One of Minsky's long standing claims is that common sense is very hard to explain or program. Here is an excerpt from a recent interview (thanks to Al Upton for the link) :
Back when I was writing The Society of Mind, we worked for a couple of years on making a computer understand a simple children's story: "Mary was invited to Jack's party. She wondered if he would like a kite." If you ask the question "Why did Mary wonder about a kite?" everybody knows the answer -- it's probably a birthday party, and if she's going that means she has been invited, and everybody who is invited has to bring a present, and it has to be a present for a young boy, so it has to be something boys like, and boys like certain kinds of toys like bats and balls and kites. You have to know all of that to answer the question. We managed to make a little database and got the program to understand some simple questions. But we tried it on another story and it didn't know what to do. Some of us concluded that you'd have to know a couple million things before you could make a machine do some common-sense thinking.

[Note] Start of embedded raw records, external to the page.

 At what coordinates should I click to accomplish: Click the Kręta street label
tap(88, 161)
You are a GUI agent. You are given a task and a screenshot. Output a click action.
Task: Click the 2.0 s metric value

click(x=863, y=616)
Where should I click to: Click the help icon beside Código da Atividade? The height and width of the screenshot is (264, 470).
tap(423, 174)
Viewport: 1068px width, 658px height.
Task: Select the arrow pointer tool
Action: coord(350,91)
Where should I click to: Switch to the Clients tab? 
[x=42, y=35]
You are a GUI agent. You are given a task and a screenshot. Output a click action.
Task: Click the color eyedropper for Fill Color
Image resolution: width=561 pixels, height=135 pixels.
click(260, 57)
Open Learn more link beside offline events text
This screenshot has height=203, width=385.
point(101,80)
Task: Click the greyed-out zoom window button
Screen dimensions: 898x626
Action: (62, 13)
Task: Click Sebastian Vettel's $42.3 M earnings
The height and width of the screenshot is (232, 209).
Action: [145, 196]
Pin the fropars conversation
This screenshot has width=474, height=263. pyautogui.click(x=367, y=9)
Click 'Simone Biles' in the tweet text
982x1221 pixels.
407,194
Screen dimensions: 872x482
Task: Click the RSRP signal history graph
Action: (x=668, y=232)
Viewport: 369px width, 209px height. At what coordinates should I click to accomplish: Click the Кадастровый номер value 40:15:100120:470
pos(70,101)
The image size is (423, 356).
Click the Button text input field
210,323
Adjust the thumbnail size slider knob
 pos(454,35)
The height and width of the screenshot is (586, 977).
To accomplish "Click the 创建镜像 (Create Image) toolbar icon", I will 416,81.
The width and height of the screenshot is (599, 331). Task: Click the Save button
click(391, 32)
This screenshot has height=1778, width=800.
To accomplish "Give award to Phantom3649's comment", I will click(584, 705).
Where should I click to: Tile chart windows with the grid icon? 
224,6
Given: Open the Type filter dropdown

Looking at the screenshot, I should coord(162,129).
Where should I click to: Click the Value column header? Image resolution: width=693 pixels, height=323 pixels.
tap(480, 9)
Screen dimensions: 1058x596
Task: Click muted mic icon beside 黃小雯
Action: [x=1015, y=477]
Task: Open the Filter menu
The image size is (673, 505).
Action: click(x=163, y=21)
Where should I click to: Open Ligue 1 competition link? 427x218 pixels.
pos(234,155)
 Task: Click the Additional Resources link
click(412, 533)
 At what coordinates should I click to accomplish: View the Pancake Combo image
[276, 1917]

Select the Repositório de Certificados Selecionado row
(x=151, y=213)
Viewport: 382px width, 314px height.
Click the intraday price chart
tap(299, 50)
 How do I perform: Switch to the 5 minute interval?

He goes onto explain that emotions enable us to swap between different modes of thinking depending on the situation:

The main idea in the book is what I call resourcefulness. Unless you understand something in several different ways, you are likely to get stuck. So the first thing in the book is that you have got to have different ways of describing things. I made up a word for it: "panalogy." When you represent something, you should represent it in several different ways, so that you can switch from one to another without thinking.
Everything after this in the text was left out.